### DATASET EXTRACT
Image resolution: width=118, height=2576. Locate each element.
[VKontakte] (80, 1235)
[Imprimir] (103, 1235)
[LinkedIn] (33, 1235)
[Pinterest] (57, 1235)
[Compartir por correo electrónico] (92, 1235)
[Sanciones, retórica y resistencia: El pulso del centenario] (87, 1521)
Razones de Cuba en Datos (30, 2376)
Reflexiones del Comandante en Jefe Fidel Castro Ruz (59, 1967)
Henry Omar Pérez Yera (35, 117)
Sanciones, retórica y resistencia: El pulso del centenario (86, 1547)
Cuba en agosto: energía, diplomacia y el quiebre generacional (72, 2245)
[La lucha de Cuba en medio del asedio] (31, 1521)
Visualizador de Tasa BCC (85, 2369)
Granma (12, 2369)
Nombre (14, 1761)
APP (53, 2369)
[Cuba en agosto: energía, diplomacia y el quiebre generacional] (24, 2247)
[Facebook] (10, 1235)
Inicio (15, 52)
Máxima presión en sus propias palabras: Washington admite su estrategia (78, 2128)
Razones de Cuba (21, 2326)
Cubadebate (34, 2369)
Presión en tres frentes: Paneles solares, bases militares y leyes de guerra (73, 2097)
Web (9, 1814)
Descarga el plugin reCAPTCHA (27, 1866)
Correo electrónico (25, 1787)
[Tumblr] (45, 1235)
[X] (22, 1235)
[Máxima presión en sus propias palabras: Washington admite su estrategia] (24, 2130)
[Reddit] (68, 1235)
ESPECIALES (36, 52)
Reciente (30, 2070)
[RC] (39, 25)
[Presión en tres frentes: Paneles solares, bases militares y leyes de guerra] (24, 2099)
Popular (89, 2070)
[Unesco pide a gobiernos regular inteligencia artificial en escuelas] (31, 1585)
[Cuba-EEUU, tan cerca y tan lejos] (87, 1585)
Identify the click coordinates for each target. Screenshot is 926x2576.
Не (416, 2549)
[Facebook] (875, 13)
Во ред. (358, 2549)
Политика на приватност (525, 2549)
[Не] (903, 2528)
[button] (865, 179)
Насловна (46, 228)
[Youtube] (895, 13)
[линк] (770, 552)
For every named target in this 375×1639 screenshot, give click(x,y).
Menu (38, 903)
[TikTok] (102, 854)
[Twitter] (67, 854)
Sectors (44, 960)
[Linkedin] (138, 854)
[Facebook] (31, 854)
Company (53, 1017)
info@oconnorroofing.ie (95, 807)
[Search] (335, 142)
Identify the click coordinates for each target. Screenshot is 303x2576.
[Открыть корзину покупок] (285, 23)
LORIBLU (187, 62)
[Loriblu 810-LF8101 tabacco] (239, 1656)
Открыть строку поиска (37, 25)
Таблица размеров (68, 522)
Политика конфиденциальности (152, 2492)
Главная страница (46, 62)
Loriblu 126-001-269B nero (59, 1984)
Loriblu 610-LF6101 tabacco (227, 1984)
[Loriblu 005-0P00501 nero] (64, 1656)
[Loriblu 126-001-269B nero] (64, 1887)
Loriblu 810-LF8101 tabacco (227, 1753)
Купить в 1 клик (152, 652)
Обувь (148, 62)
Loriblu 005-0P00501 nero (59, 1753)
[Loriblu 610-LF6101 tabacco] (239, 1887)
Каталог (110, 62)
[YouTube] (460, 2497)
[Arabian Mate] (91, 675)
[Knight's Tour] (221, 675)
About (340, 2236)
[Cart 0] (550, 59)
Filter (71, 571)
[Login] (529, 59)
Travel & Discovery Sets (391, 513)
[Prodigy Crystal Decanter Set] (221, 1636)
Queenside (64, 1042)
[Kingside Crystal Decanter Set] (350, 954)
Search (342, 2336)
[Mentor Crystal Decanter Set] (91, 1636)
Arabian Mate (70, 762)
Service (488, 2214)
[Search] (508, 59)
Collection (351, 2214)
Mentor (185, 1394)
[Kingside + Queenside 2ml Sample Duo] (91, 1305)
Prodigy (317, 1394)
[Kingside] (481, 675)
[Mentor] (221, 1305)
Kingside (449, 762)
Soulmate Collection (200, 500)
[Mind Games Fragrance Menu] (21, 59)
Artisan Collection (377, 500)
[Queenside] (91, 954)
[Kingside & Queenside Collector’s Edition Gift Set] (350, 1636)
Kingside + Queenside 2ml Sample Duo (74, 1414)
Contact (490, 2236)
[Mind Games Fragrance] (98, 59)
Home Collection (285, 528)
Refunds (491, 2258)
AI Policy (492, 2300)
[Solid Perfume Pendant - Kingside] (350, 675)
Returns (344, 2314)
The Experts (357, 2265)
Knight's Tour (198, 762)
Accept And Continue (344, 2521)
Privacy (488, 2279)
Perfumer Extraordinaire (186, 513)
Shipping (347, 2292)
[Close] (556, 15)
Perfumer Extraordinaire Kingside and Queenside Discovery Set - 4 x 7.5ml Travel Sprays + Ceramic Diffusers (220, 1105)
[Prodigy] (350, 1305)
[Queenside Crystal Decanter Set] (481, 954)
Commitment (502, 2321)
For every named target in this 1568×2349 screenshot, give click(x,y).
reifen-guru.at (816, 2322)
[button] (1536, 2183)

### GOAL OF THE EXERCISE
Everything in the material above from the line that has "Correo electrónico (25, 1787)" through the line that has "Screenshot is 926x2576." must be duplicated exactly, with no other lines given.

### ANSWER SPACE
Correo electrónico (25, 1787)
[Tumblr] (45, 1235)
[X] (22, 1235)
[Máxima presión en sus propias palabras: Washington admite su estrategia] (24, 2130)
[Reddit] (68, 1235)
ESPECIALES (36, 52)
Reciente (30, 2070)
[RC] (39, 25)
[Presión en tres frentes: Paneles solares, bases militares y leyes de guerra] (24, 2099)
Popular (89, 2070)
[Unesco pide a gobiernos regular inteligencia artificial en escuelas] (31, 1585)
[Cuba-EEUU, tan cerca y tan lejos] (87, 1585)
Identify the click coordinates for each target. Screenshot is 926x2576.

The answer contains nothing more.